Das hoffe ich auch. Von ganzem Herzen.
Nachtrag, vier Wochen später
Kurz vor Redaktionsschluss erreichte uns eine schlimme Nachricht, die uns sehr bestürzt: Oksanas Mann hat sich aus Verzweiflung darüber, dass er nicht zu seiner Familie ausreisen durfte, das Leben genommen. Oksana möchte trotzdem, dass dieser Text erscheint.
Und Julia schreibt dazu: Spätestens seitdem das geschehen ist, ist mir klar geworden: Wir sind am gleichen Ort, aber nicht in derselben Welt.
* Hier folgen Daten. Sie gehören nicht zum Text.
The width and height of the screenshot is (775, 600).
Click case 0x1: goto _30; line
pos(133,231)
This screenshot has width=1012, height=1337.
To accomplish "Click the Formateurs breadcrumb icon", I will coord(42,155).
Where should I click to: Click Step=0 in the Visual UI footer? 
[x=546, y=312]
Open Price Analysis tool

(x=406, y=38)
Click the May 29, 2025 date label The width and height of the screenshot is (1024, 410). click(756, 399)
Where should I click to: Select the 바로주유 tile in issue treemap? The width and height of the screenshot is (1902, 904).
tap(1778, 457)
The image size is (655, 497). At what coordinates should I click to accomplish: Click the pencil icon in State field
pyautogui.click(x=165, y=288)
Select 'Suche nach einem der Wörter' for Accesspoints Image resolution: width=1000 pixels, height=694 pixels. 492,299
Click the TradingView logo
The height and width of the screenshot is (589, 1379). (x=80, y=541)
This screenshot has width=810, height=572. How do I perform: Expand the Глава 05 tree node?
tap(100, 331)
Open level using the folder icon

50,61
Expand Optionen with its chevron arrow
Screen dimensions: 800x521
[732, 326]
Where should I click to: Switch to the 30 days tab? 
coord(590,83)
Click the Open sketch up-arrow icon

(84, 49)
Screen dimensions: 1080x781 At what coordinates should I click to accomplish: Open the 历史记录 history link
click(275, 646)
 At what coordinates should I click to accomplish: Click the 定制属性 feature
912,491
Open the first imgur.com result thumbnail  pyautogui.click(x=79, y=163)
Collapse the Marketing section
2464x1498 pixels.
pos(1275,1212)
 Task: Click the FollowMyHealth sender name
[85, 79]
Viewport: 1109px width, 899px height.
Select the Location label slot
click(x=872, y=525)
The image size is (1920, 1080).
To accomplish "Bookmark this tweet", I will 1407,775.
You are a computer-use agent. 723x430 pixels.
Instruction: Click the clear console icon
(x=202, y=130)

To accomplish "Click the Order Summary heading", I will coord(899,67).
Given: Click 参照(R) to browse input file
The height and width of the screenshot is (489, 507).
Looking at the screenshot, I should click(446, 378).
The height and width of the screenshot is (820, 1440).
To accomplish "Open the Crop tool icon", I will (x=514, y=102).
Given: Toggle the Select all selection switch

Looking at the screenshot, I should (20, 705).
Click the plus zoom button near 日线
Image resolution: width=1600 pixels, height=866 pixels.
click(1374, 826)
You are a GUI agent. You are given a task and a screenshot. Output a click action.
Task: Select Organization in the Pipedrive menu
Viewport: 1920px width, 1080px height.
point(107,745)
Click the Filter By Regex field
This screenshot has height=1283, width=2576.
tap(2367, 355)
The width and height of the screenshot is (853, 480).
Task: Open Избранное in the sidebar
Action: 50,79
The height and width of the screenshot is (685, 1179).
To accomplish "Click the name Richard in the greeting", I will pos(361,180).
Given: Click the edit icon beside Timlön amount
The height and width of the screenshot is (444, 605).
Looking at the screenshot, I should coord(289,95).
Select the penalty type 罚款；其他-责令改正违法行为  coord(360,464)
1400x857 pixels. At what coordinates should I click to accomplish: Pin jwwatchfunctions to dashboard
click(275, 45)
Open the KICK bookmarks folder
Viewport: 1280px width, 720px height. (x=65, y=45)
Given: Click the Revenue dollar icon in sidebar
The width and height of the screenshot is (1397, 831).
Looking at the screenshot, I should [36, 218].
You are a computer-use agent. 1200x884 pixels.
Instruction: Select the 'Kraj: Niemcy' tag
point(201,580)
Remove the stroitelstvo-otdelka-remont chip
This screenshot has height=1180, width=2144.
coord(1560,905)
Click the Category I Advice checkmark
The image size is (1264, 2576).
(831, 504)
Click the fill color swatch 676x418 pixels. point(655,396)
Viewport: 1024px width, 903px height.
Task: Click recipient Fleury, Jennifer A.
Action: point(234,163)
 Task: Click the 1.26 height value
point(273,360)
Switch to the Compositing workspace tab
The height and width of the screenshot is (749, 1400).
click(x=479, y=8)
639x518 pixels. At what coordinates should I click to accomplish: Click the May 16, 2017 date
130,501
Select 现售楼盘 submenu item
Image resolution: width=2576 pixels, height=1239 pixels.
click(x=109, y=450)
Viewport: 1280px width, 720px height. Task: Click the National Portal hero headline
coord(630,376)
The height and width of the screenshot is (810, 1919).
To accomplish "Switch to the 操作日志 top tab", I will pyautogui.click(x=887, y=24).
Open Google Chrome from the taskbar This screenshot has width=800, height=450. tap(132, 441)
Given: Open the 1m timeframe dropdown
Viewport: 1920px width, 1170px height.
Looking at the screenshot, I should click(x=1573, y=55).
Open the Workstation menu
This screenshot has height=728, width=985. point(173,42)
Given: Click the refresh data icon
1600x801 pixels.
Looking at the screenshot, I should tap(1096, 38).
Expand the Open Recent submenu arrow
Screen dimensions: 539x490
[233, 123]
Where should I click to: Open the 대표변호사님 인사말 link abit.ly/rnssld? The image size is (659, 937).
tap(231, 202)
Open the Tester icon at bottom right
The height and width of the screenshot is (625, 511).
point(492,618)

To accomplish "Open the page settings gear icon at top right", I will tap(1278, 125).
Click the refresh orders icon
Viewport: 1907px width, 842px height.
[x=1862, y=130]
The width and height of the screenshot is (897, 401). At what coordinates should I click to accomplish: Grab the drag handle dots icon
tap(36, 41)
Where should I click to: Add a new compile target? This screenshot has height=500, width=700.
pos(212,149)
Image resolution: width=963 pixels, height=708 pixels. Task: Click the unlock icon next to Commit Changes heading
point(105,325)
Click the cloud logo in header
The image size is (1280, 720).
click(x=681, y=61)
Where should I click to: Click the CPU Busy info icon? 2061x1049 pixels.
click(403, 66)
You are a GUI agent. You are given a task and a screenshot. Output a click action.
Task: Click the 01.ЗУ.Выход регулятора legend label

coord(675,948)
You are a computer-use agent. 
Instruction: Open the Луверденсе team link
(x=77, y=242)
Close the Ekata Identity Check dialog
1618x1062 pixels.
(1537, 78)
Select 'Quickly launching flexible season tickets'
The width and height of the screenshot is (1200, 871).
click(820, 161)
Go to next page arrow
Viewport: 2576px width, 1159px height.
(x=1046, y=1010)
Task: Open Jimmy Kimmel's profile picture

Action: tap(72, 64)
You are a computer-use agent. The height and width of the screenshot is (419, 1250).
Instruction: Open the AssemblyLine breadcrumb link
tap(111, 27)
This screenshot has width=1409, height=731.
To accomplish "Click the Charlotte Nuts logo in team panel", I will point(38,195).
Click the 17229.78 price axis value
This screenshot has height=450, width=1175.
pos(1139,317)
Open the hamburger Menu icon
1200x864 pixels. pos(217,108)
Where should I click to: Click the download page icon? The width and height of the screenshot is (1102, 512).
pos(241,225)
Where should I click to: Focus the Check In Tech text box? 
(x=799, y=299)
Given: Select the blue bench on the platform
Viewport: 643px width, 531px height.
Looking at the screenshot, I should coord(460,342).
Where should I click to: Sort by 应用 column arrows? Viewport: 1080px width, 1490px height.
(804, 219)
In meiner ist Frieden. In Oksanas ist Krieg.
Julia Schmidt-Jortzig
Julia Schmidt-Jortzig, 48, hat zwei Söhne (Juri, 16, Matti, 15), eine Tochter (Smilla, 10), einen Mann (Immo), einen Hund (Flocke), einen Job und ein Haus in der schleswig-holsteinischen Provinz. Was dabei im Alltag herauskommt, erzählt sie uns hier alle zwei Monate im Wechsel mit Joachim Brandl, Vater von zwei kleinen Töchtern aus Wien.